Beyond content, track data safety: leakage of personal data, secrets, or internal identifiers. Practical metrics include “% of responses containing detected personal data”, “secrets scanner hits in logs”, and “training-data regurgitation flags” on targeted prompts. Even a low rate can be unacceptable if the severity is high, so report leakage metrics with severity levels and escalation rules.

How to run safety evaluation: red teaming, drift detection and compliance alignment

Red teaming is not a one-off exercise; it is a pipeline. Maintain an adversarial prompt set that evolves with incidents and public attack patterns, and run it on every major model or prompt change. Track “time to fix” for newly discovered failure modes, because that is often more actionable than the absolute number of failures in a week.

Safety also drifts as your user base changes. Add drift detection metrics: shifts in topic distribution, language distribution, and the share of “high-risk” intents. When drift is detected, increase sampling or tighten controls temporarily. If you operate globally, track safety performance per language, because moderation and refusal behaviour can degrade outside English even when the headline metric looks stable.

Finally, align your measurement language with governance frameworks so executives and auditors can understand it. Many organisations map safety controls and metrics to risk management practices such as NIST’s AI RMF and organisational AI management requirements such as ISO/IEC 42001. That mapping does not replace engineering metrics, but it prevents safety work being treated as “soft” compared with latency or cost.

Latency and cost: treat performance as user experience plus unit economics

Latency should be measured as a distribution, not an average. The user remembers the slowest moments, not the mean. Track p50, p95 and p99 end-to-end latency, and split it into components: time to first token, generation time, retrieval/tool time, and post-processing. This breakdown stops teams “fixing” a number by moving work elsewhere in the pipeline.

Define service-level objectives that match the user journey. For chat, time to first token is often the strongest perceived-speed lever; for long answers, throughput matters more. If you stream tokens, measure “time to first meaningful chunk” (not just first byte) and monitor disconnect rate while streaming, because a fast start is pointless if the session drops midway.
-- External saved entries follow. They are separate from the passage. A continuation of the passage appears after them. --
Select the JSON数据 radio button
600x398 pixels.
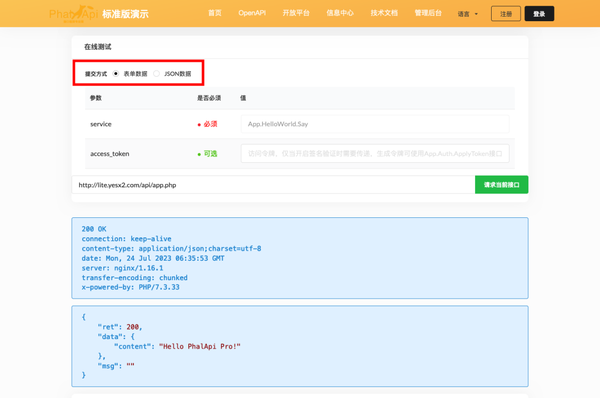[156, 73]
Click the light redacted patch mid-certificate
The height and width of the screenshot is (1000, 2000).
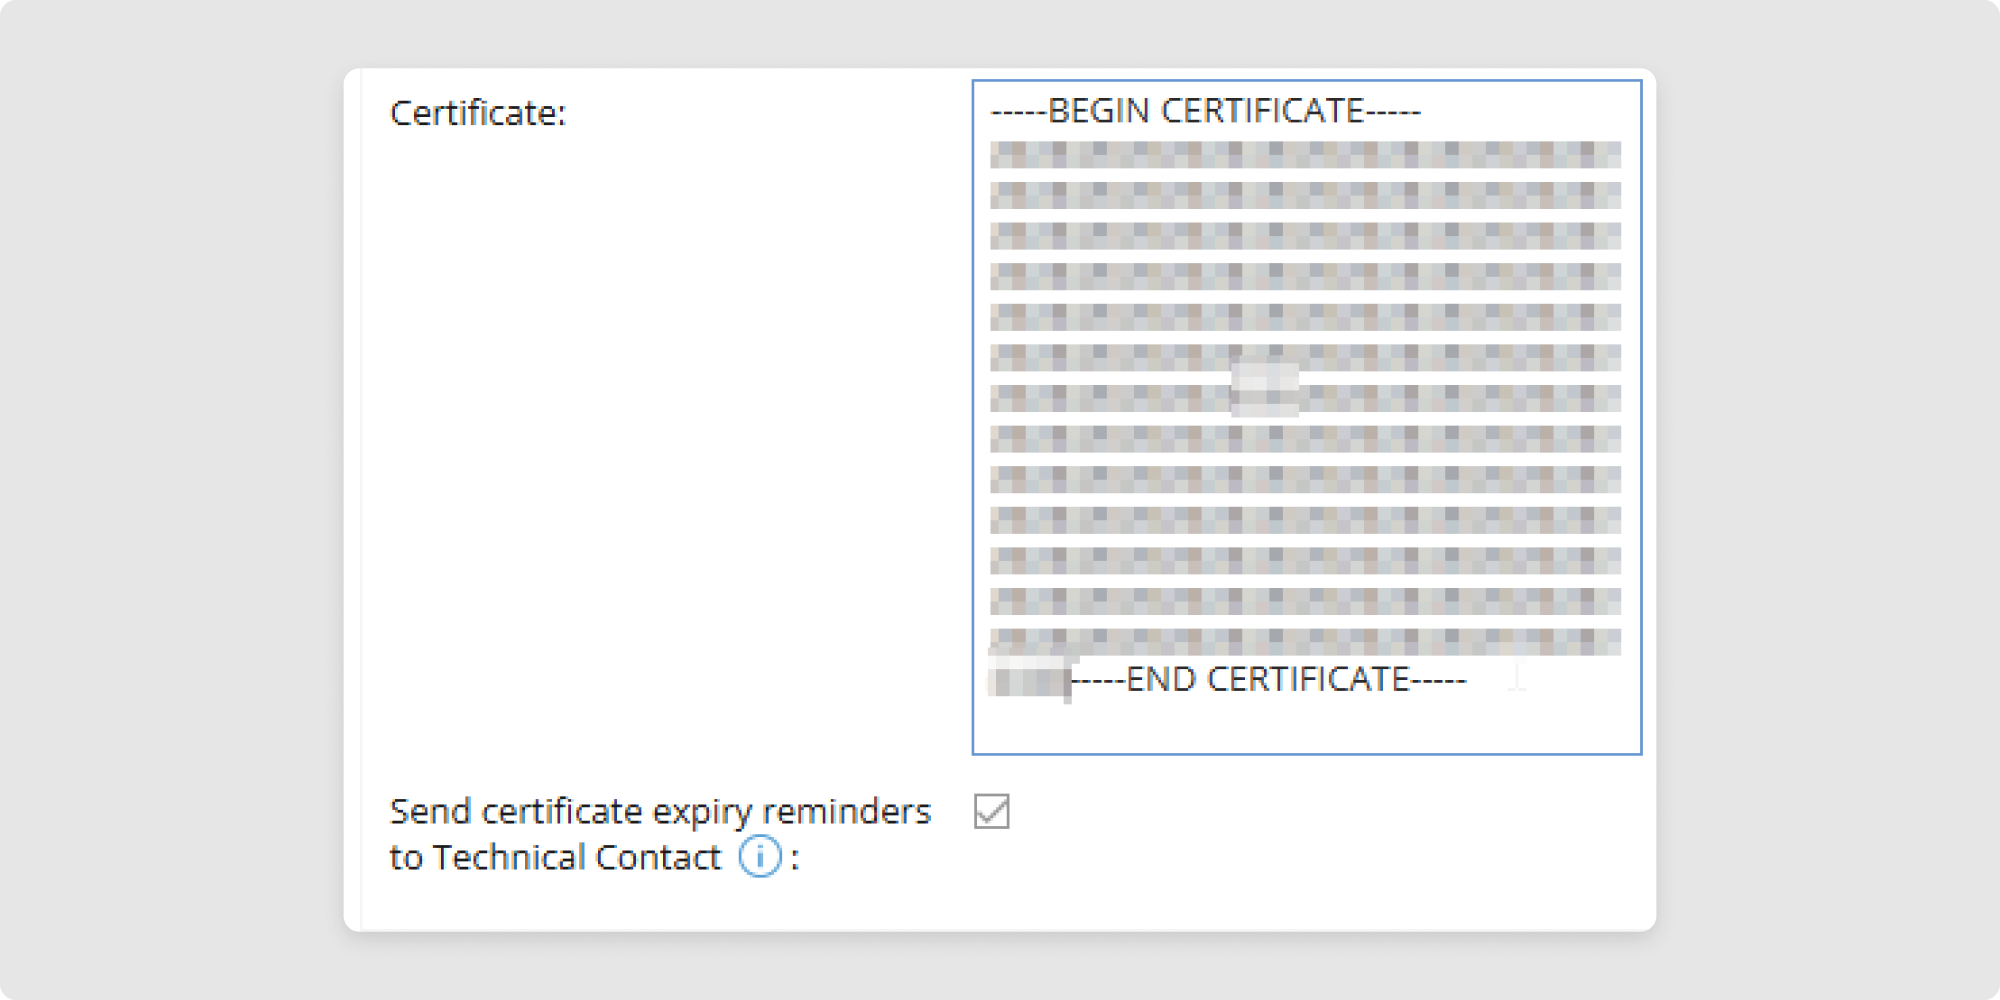click(1265, 386)
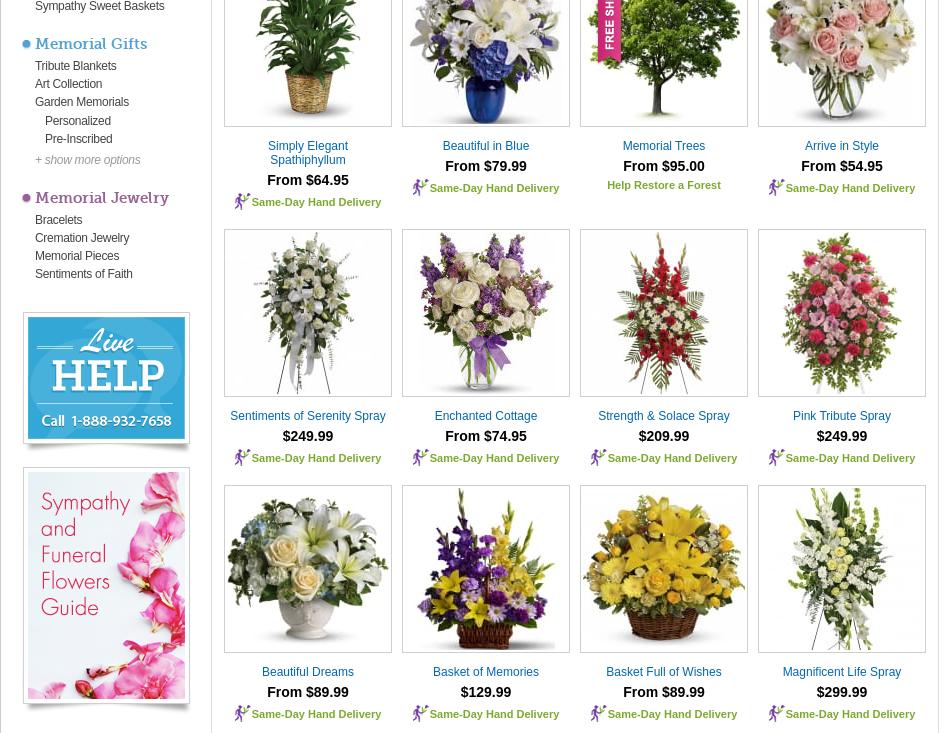The width and height of the screenshot is (945, 733).
Task: Select Tribute Blankets in the sidebar
Action: (75, 66)
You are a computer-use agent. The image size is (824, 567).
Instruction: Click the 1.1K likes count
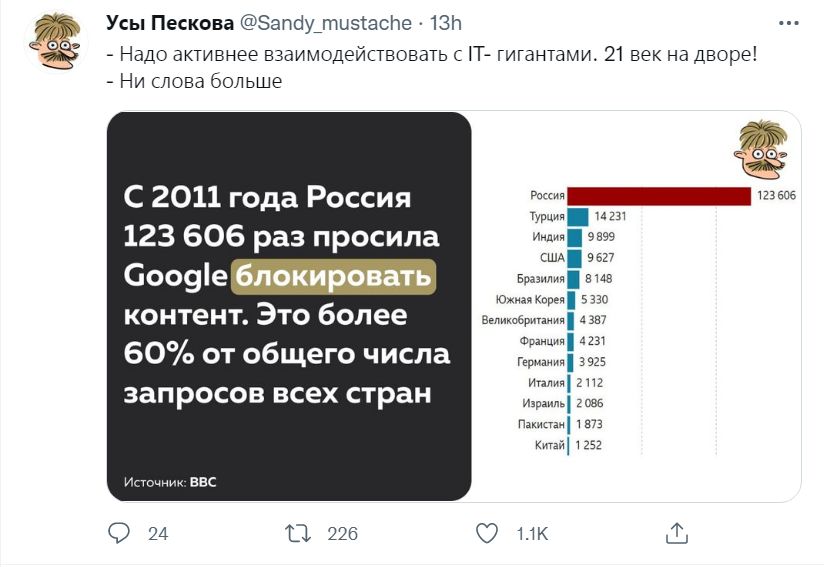click(x=532, y=534)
For cost, do not stop at cost per 1,000 tokens. The business metric is cost per successful outcome: cost per resolved ticket, cost per completed workflow, cost per qualified lead, or cost per compliant answer. That shifts optimisation from “shorter answers” to “fewer retries, fewer escalations, fewer incidents”, which is usually where the real money is.

Putting it together: a scorecard, thresholds and a weekly operating rhythm

Create a single scorecard that fits on one page: hallucination (material + severity-weighted), safety (violations + high-severity incidents + refusal accuracy), latency (p95 end-to-end + time to first token), and cost (cost per successful task + tokens per task). Add one user metric that matters to your product, such as task success rate or user-rated helpfulness, so the team cannot optimise system metrics while user outcomes decline.

Set thresholds with an explicit “what happens next”. For example: if high-severity safety incidents exceed a small fixed number in a week, you trigger an incident review and a temporary policy tightening; if p95 latency breaches SLO for two consecutive days, you roll back the latest change or shift traffic to a safer configuration; if cost per successful task rises, you investigate retries, tool failures and prompt regressions before cutting answer length.

Adopt a cadence that prevents surprises: daily automated dashboards for latency and cost; weekly sampled review for hallucinations and safety; and release-gating tests before model updates. Frameworks like HELM can be useful inspiration for multi-metric evaluation thinking, but your scorecard must be grounded in your product tasks, your risks, and your users. When metrics are tied to decisions, teams stop debating numbers and start shipping measurable improvements.